アフガン貢献医師 銃撃死 NGO「ペシャワール会」中村哲さん

 アフガニスタン東部ナンガルハル州ジャララバードで4日、福岡市のNGO「ペシャワール会」現地代表、中村哲医師(73)らが乗った車が武装した男らに銃撃され、中村さんが死亡した。日本政府関係者が明らかにした。州報道官によると、中村さんのボディーガードや運転手ら5人も死亡した。中村さんは1984年から長年、アフガンで医療や干ばつ対策、貧困対策などの人道支援活動に尽力していた。

 福岡市で開かれた同会の記者会見や州報道官の説明、ロイター通信などの報道を総合すると、中村さんは4日朝に宿舎を出て、25キロほど離れたかんがい作業の現場に向かう途中の路上で襲撃された。武装した男らが車で近づき、ボディーガードを自動小銃で銃撃してから、運転手や中村さんを次々と撃って車で去った。中村さんらの乗っていた車両周辺には血が広がっていた。

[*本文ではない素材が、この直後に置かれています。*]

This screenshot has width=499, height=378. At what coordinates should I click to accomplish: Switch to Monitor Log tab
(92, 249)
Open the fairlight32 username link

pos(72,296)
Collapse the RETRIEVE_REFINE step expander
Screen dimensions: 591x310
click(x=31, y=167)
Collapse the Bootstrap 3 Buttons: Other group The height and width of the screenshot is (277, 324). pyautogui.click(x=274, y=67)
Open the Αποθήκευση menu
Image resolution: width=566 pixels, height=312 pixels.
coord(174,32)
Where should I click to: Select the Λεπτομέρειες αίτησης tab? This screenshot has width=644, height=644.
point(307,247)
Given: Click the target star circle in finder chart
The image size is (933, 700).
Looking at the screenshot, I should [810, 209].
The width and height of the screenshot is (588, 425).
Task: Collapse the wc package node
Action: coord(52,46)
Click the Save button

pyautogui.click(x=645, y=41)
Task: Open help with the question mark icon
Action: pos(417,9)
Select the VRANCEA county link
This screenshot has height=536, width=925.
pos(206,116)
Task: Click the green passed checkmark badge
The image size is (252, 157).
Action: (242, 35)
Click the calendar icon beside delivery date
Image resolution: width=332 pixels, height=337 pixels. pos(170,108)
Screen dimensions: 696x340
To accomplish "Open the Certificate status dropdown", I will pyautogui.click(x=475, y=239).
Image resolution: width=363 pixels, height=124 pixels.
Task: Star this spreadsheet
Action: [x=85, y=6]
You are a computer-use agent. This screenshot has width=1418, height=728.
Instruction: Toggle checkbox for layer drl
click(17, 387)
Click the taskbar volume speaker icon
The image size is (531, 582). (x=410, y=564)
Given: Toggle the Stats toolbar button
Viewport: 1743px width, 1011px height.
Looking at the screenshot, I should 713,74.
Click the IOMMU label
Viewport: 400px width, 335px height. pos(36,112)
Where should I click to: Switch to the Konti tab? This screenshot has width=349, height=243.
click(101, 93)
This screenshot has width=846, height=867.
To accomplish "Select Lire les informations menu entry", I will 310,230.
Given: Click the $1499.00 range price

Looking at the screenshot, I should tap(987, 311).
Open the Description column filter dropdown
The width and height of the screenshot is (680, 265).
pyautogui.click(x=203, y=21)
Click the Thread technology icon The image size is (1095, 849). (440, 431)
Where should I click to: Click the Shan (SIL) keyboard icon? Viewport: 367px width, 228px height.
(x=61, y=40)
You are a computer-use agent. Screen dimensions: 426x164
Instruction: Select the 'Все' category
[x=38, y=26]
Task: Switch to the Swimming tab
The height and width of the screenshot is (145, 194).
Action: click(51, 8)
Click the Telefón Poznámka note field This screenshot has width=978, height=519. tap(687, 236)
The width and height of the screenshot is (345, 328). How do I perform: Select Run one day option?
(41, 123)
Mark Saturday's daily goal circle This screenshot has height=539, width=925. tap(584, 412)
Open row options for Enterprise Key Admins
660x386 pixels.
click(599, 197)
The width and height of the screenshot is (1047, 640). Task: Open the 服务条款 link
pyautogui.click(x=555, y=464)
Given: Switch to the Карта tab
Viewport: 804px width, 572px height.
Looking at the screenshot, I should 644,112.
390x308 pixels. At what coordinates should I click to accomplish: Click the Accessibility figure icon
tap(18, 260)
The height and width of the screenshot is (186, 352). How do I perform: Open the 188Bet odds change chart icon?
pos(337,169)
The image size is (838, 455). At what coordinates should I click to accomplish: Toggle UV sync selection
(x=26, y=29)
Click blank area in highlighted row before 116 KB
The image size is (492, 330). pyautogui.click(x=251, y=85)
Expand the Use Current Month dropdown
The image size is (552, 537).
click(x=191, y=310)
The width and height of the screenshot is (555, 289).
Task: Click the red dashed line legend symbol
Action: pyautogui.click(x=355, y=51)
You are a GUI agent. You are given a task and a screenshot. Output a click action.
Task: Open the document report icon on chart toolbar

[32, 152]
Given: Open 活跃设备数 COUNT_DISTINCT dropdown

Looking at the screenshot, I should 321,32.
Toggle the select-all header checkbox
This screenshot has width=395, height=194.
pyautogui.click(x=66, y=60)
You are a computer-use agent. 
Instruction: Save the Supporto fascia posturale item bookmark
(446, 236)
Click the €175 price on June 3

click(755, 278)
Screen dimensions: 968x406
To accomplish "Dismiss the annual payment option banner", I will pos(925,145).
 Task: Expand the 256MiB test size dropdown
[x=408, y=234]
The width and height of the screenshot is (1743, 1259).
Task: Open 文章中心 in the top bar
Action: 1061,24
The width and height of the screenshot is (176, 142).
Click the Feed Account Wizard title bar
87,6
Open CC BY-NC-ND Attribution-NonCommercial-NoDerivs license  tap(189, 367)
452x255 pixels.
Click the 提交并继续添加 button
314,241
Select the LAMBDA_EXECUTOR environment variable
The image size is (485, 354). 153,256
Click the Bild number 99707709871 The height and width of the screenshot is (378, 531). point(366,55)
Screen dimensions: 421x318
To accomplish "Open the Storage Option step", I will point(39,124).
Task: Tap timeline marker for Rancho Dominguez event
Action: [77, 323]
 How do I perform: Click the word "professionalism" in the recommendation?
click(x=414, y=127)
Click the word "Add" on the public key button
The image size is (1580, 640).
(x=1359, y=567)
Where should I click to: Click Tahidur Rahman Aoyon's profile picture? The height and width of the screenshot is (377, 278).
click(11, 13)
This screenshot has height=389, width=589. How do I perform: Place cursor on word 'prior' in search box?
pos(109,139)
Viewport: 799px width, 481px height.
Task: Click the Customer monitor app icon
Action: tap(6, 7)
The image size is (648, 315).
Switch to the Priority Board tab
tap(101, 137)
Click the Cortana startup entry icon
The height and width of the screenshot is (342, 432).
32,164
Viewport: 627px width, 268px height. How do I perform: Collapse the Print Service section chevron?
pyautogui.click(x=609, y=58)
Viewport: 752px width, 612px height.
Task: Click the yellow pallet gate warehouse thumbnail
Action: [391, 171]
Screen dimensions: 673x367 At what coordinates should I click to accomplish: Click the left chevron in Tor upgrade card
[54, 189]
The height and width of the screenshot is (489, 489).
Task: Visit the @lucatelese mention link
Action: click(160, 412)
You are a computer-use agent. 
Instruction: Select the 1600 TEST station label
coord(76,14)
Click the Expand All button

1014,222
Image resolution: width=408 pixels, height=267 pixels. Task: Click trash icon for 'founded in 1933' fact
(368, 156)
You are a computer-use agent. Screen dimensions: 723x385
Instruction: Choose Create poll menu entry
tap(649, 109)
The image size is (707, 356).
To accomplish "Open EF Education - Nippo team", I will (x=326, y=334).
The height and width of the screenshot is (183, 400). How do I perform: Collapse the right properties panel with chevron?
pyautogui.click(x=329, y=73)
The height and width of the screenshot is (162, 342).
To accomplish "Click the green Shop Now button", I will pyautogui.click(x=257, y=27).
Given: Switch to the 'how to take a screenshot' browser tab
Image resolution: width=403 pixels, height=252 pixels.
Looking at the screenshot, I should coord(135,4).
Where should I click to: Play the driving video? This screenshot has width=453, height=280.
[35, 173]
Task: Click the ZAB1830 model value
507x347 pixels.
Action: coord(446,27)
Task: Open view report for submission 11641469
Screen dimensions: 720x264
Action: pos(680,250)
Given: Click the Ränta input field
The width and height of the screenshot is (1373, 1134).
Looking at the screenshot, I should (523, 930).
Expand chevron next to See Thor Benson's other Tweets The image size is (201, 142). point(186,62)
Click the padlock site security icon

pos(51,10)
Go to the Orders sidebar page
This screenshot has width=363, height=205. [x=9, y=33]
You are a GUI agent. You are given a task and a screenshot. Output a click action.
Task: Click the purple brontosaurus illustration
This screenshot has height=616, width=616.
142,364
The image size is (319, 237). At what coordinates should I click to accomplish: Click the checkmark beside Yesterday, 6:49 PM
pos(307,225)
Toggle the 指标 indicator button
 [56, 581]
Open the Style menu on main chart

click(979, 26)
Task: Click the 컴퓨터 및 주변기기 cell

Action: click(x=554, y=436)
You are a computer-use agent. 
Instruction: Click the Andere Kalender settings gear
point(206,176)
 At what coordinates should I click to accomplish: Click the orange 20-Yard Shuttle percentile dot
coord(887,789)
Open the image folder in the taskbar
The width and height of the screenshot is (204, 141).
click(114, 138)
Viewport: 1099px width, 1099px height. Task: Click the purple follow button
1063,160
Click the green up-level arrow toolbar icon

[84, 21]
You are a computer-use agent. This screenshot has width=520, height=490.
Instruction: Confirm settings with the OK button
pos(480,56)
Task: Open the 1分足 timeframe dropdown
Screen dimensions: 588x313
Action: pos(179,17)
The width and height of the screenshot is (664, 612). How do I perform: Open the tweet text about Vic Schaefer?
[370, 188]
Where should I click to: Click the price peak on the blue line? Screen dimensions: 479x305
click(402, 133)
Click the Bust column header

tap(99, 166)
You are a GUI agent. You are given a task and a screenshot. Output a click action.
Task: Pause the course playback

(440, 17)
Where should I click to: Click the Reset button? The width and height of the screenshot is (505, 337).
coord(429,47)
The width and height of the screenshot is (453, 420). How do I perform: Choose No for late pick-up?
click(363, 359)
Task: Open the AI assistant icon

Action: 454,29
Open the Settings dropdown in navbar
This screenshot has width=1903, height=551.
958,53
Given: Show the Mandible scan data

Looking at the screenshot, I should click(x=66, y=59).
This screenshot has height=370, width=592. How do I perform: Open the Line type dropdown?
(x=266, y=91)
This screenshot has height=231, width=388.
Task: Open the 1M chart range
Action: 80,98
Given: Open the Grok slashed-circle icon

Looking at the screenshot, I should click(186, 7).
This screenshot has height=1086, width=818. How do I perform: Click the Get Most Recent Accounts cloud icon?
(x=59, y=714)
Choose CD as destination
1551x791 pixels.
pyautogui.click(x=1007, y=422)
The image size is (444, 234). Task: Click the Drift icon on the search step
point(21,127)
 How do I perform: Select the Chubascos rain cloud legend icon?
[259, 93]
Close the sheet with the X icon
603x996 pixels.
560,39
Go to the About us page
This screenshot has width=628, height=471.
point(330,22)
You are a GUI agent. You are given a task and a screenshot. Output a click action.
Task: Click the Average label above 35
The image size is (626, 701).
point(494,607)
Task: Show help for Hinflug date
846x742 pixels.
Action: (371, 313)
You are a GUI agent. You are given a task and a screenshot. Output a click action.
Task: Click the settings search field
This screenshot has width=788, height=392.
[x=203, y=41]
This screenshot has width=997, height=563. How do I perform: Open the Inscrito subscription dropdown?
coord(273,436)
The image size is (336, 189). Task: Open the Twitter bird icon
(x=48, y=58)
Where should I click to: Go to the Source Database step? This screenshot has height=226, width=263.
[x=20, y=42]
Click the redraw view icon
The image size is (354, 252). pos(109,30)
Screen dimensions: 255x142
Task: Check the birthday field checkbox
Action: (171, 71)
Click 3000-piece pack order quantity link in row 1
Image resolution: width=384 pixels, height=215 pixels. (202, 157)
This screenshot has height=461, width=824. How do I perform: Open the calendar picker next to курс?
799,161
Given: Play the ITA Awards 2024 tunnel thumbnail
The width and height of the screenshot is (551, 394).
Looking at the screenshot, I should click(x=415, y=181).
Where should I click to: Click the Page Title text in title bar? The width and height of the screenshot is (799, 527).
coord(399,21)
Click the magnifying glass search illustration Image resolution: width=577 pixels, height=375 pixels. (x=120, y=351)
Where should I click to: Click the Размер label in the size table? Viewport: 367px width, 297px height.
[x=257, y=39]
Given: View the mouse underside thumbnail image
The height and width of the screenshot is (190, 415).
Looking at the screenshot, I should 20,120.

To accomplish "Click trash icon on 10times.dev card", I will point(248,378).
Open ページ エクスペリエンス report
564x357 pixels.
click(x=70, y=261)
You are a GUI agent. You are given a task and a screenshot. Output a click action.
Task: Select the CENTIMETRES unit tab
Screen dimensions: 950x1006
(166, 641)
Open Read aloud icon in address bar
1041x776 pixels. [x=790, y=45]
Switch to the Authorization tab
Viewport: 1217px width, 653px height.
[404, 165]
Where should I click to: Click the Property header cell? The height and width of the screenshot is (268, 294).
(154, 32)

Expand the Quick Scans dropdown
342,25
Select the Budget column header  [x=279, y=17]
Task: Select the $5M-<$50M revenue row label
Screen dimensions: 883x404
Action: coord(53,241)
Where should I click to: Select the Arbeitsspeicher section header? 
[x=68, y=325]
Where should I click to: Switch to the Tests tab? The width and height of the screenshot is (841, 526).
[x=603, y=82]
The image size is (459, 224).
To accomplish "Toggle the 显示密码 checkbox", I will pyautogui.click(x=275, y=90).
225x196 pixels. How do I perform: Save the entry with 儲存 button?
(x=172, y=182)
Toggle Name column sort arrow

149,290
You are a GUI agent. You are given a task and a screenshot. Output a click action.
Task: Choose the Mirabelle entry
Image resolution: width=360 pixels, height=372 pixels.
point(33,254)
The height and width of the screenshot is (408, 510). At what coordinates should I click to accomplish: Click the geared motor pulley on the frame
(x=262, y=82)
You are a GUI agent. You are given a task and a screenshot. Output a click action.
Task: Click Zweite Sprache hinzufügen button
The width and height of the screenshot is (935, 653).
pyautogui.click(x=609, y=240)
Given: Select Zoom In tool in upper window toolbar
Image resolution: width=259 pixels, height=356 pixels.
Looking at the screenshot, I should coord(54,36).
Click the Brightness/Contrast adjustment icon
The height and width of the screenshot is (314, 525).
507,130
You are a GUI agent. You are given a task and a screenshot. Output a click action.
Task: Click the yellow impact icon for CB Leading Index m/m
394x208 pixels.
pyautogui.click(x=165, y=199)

 中村さんは口や腕にチューブをつながれた状態で担架に乗せられた。右胸に銃弾1発を受け、ジャララバードの病院で手術を受けたという。治療を受けるため、病院から首都カブール北方のバグラム米空軍基地に搬送中、死亡した。

 妻尚子さん(66)は福岡県大牟田市の自宅で「悲しいばかりですよ。残念です。今日みたいな日が来ないことだけを祈っていた」と涙を拭い、「場所が場所だけにあり得ると思っていた。家にずっといてほしかったけど、本人が(活動に)懸けていたので…」と述べた。中村さんは11月下旬まで2週間ほど帰省していたといい、「家では厳しくなかった。いつもさらっと出て行ってさらっと帰ってくる人だった」としのんだ。

 中村さんはアフガンやパキスタンの国境付近などで貧困層への医療活動に長く関わってきた。00年にアフガンで大干ばつが起きてからは、用水路を建設し緑化に取り組んだ。

 03年に「アジアのノーベル賞」と呼ばれるマグサイサイ賞を受賞。18年にアフガン政府から勲章を授与され、今年10月には名誉市民権を授与された。